The above picture shows netronix’s 13.3″ prototype with my 8″ InkPad in front so you can see the difference in screen size.
Anyone who follows ereader news for long enough can tell you that Netronix is an old hand in the industry. They’ve been designing and building ereaders for years, and past and current partners include Kobo, B&N, Bookeen, and others.
Netronix was at CES 2015 to show off a couple new prototypes. They had a 13.3″ ereader and a 6.8″ ereader. Aside from the screen sizes, they had largely the same specs. Both ran Android 4.0.4 on a Freescale chip, and they had identical touchscreen tech: an IR touchscreen plus a stylus-friendly digitizer touchscreen. (For reference, the Sony Digital Paper DPT-S1 has a similar dual touchscreen.)
Update: There’s conflicting info on the touchscreens; I was told that there was an IR touchscreen, while Charbax was told that it was a capacitive touchscreen.
Both devices were also missing a silo for the stylus, which I see as a serious defect.
I found the Netronix booth via Charbax, who shot this video:
As you can see in the video, Charbax focuses on just the larger of the two devices. That’s okay; I got to play with them both.
The 13.3″ device has the same screen resolution as on the DPT-S1 (1,600 x 1,200). I’m told it is very much a prototype, and that it was assembled only last week. At 300 grams, it was surprisingly light.
Because Charbax focused on the larger unit in the video, I didn’t take very many photos.
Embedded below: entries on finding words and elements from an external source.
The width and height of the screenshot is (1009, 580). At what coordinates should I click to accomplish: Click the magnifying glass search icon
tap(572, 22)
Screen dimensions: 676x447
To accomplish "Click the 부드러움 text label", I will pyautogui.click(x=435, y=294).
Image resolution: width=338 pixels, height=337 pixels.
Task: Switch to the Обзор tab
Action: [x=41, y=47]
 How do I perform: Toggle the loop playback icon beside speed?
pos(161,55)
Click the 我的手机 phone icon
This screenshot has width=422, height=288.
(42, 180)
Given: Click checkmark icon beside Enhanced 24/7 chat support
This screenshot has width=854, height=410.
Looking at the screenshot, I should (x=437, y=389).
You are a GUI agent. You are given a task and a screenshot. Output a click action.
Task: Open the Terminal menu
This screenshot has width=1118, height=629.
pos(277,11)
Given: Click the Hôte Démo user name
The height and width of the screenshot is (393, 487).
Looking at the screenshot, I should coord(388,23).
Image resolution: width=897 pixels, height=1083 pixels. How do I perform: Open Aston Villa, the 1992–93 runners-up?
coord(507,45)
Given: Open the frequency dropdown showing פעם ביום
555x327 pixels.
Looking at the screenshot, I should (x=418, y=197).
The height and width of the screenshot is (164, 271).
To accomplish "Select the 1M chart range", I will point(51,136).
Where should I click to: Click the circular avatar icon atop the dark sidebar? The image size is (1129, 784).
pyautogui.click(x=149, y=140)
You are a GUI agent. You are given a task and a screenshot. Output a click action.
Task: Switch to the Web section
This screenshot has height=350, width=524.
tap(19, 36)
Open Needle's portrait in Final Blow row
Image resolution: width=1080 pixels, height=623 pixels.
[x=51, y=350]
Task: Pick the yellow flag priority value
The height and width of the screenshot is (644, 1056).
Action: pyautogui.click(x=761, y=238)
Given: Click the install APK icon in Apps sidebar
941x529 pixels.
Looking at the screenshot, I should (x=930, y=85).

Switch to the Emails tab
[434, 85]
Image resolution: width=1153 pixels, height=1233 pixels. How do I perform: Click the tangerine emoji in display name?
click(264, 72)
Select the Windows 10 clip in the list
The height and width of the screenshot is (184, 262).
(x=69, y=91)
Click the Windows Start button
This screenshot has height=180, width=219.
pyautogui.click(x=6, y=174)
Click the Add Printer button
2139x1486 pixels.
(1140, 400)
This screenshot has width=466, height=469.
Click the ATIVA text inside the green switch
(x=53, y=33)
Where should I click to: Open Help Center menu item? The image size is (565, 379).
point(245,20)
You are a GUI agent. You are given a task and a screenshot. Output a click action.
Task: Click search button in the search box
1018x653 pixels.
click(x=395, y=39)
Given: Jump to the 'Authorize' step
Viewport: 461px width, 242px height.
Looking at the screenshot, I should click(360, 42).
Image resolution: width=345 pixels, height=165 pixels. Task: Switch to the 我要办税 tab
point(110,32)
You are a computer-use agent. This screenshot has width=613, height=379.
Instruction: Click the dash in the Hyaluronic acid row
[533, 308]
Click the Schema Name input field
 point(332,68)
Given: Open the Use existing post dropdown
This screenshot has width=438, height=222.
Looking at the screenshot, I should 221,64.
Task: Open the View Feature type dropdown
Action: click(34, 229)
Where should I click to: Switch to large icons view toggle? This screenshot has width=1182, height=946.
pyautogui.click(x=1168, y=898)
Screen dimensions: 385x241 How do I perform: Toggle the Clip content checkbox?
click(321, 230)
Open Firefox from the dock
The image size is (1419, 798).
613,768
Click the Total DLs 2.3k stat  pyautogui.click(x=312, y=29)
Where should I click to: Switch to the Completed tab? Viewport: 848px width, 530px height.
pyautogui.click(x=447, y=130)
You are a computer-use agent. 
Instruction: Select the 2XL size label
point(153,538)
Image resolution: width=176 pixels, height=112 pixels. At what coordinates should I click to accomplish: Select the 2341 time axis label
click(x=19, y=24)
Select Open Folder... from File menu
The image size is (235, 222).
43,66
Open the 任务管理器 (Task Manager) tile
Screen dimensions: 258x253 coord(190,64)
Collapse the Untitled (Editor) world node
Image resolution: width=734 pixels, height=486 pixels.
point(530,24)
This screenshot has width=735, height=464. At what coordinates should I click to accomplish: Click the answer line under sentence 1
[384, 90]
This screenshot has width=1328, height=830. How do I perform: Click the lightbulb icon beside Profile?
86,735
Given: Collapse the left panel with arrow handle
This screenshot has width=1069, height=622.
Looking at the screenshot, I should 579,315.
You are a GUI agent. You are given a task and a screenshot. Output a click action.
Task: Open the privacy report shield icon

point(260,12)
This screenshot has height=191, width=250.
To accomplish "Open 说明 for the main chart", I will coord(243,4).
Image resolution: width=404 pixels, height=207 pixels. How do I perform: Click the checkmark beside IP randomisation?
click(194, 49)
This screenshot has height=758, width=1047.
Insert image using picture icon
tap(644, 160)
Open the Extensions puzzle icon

The 6.8″ unit was also surprisingly light. As you can see in the photos at the end of the post, the smaller model bears a striking resemblance to the Kobo Aura H2O, only without the waterproofing and with a second touchscreen tech, Android 4.0.4, Google Play, and the stock apps (all of the apps were unfortunately inaccessible).
The accessible software included just a couple sketchpad apps, the reading app, and the settings menu. It was pretty basic. I thought the devices were a lot of fun to play with. I liked having two touchscreen options, although I am still bothered by the lack of a silo.
And BTW, I actually have quite a few photos of the settings menus; I’m not going to upload them right away (my mobile data plan isn’t very fast). Remind me later and I’ll get to it.